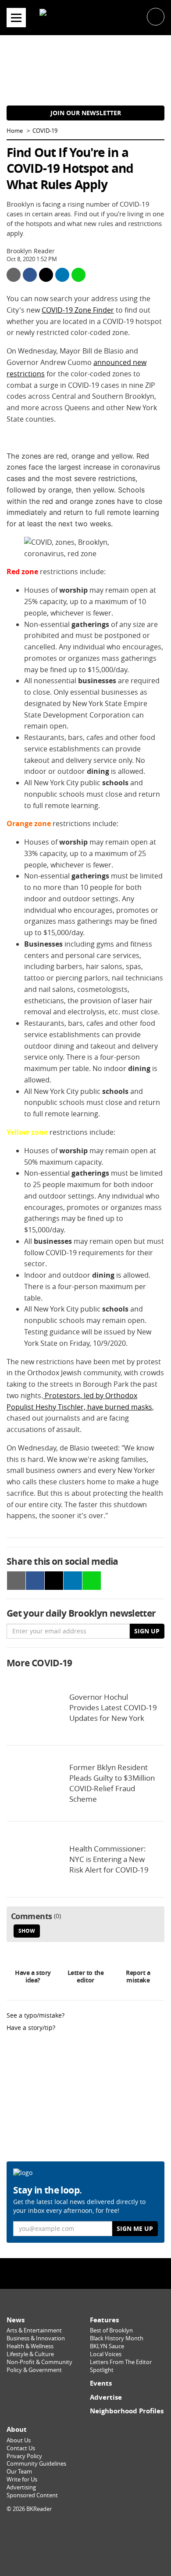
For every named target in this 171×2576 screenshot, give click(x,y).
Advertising (21, 2487)
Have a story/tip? (31, 2027)
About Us (19, 2440)
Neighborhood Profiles (127, 2411)
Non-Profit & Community (39, 2362)
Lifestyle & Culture (30, 2354)
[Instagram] (85, 2273)
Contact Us (21, 2448)
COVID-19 (44, 131)
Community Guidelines (36, 2463)
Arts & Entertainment (34, 2330)
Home (15, 131)
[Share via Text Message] (78, 275)
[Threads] (104, 2273)
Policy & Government (34, 2370)
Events (101, 2383)
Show (26, 1931)
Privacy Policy (24, 2456)
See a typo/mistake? (35, 2015)
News (16, 2320)
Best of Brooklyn (111, 2330)
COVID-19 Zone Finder (78, 310)
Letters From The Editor (121, 2362)
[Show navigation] (16, 17)
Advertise (106, 2397)
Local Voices (105, 2354)
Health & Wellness (30, 2346)
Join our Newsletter (85, 113)
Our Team (19, 2471)
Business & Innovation (36, 2338)
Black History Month (116, 2338)
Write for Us (22, 2479)
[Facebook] (66, 2273)
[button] (155, 16)
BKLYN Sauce (107, 2346)
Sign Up (147, 1631)
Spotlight (102, 2370)
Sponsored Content (32, 2495)
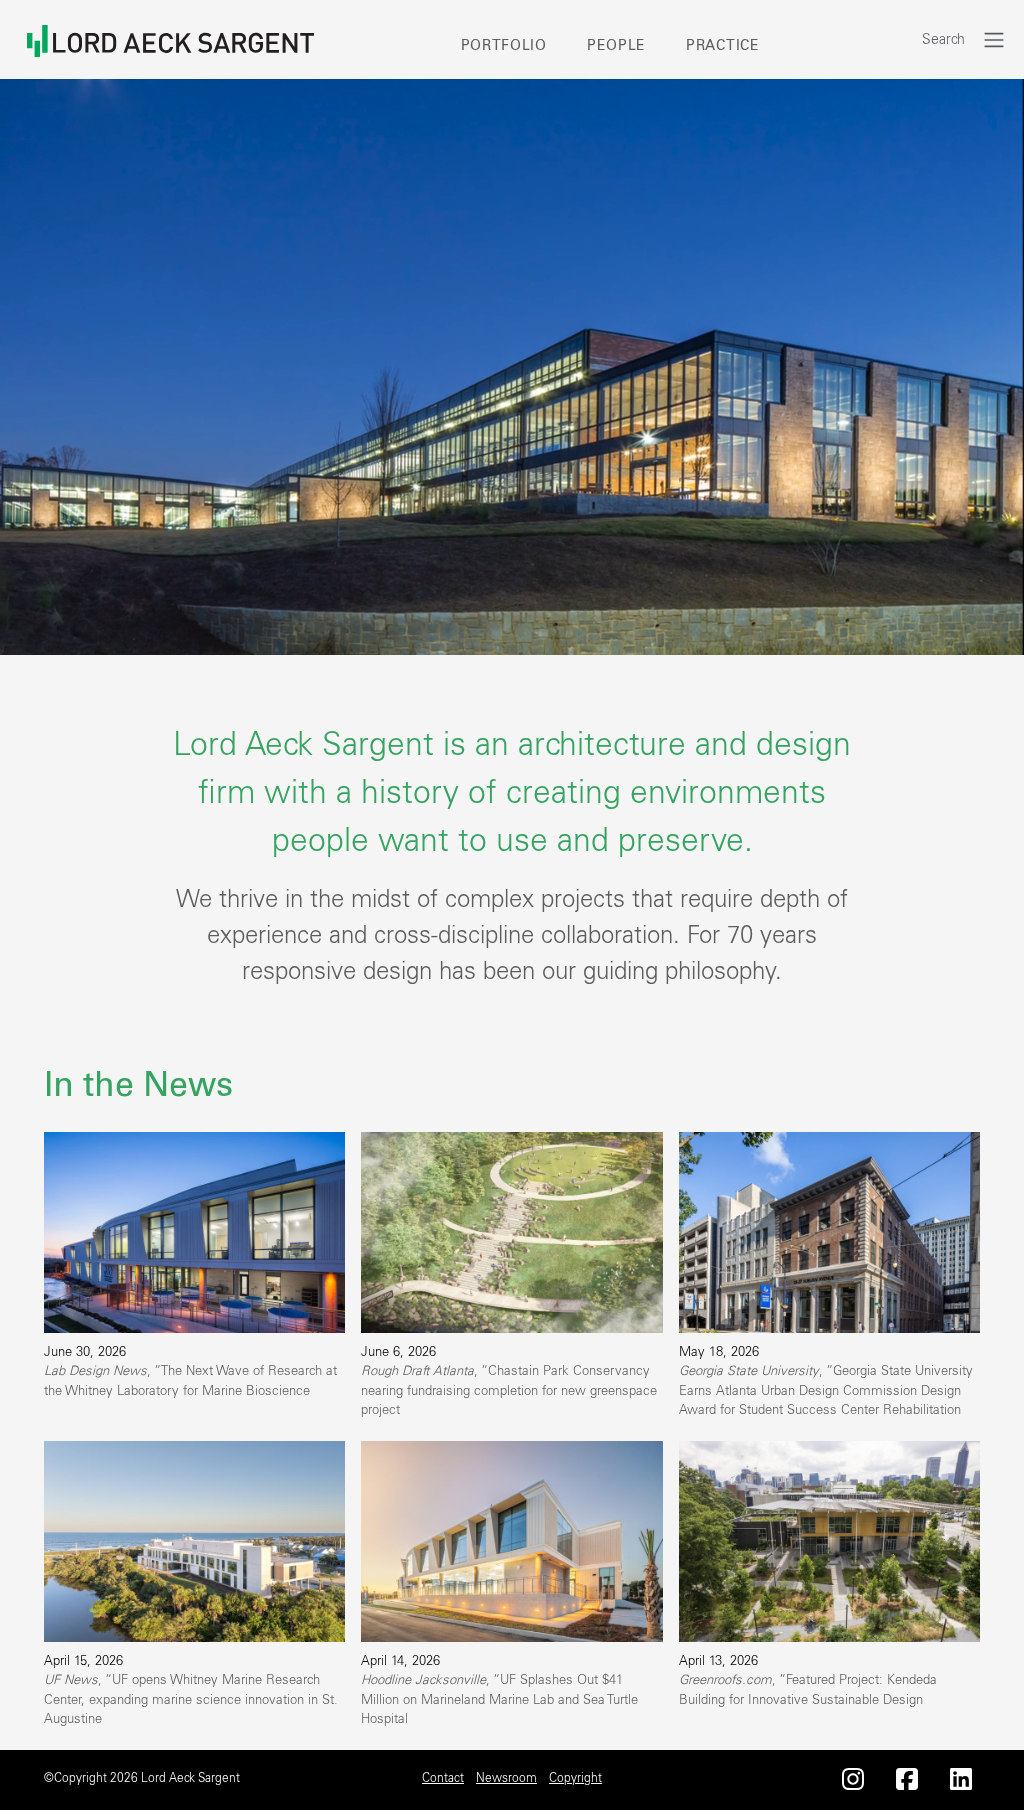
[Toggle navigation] (994, 39)
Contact (443, 1778)
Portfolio (504, 46)
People (616, 46)
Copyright (575, 1778)
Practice (723, 46)
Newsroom (506, 1778)
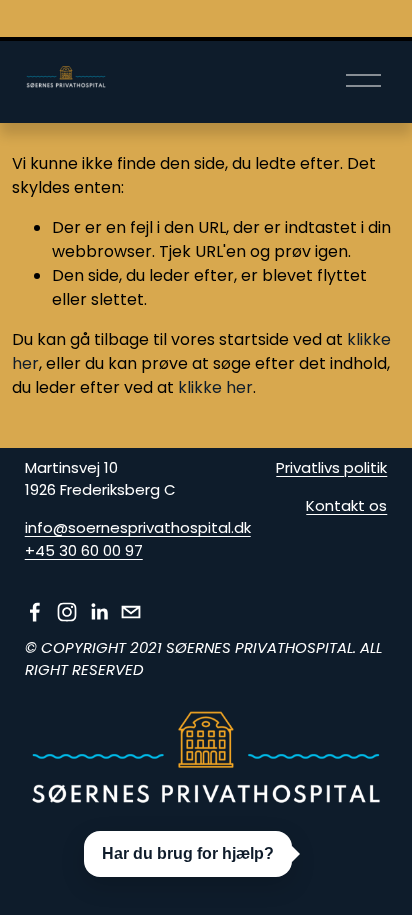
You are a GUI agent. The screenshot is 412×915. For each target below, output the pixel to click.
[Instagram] (67, 612)
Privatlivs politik (331, 467)
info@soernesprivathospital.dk (138, 527)
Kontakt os (346, 505)
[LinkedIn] (99, 612)
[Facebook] (35, 612)
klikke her (215, 387)
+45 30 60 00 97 (84, 550)
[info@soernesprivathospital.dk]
.....
Which lines in the records above contain the word "Community"? Return each of them.

Non-Profit & Community (39, 2362)
Community Guidelines (36, 2463)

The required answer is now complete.